# Stena buys two routes & closes another



## Hawkeye (Dec 7, 2005)

Press report seen in Yahoo.

December 2nd, 2010
Stena Line buys two routes on Irish Sea
Stena Line has signed an agreement with DFDS to acquire its Liverpool (Birkenhead) to Belfast and Heysham to Belfast routes. 
The acquisition, which amounts to approximately £40M, will enable Stena Line to improve its service on the Irish Sea by offering several different alternatives for transportation between Great Britain and Northern Ireland.
In recent years, Stena Line has invested heavily in significant improvements across the whole of its route network.
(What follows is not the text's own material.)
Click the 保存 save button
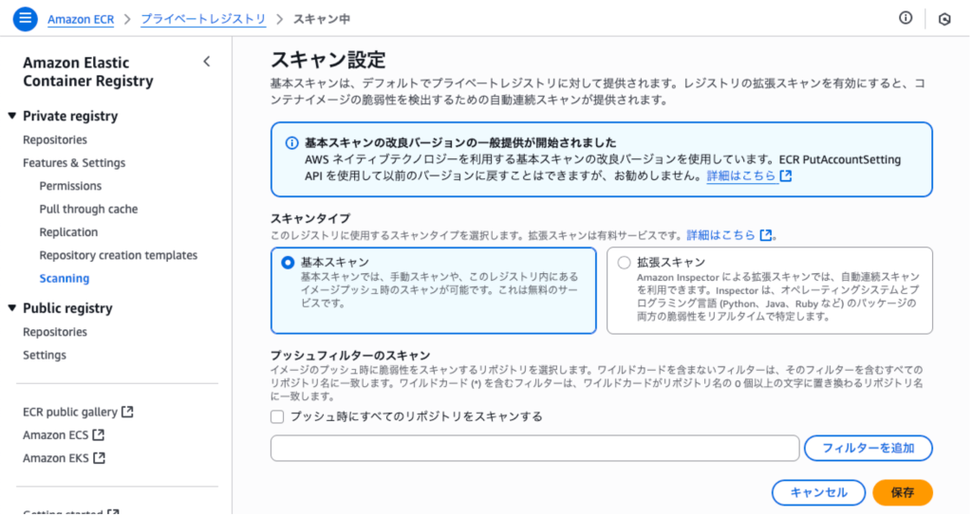 (902, 492)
Irish Sea area director Michael McGrath believes the latest acquisition reflects Stena Line’s commitment to the Irish Sea and will improve service and frequency for passengers and freight.
"These new Irish Sea routes will complement our existing services perfectly and enable us to offer our customers even more options for ferry transport across the Irish Sea,” said McGrath.
“At the same time, we are strengthening Belfast as a transport hub for freight and passengers to and from Northern Ireland," he added.
Included in the purchase from DFDS are four ships which include the chartered Lagan Seaways and Mersey Seaways on the Liverpool-Belfast route and the freight carriers Scotia Seaways and Hibernia Seaways, all of which are now to be taken over by Stena Line.
"We will continue to develop the routes and look at the capacity we will need in the future,” said Stena Line CEO Gunnar Blomdahl. “During the last 10 years, we have invested approximately €250M in our Irish Sea operations and, going forward, we will continue to invest in the development of our services between Britain and Ireland.”
The transaction between Stena Line and DFDS will be notified to the Irish and UK competition authorities. 
In a separate announcement, Stena Line also revealed that, following a decision made some time ago, it will close its Fleetwood to Larne operations due to ongoing losses on the route.
“Since we acquired the route in 2004, we have made progress in terms of improving the quality of service to our customers but, despite all the hard work of everyone associated with the route, we have continued to trade at a significant loss, and it is not envisaged this position will change,” said Irish Sea area director Michael McGrath. 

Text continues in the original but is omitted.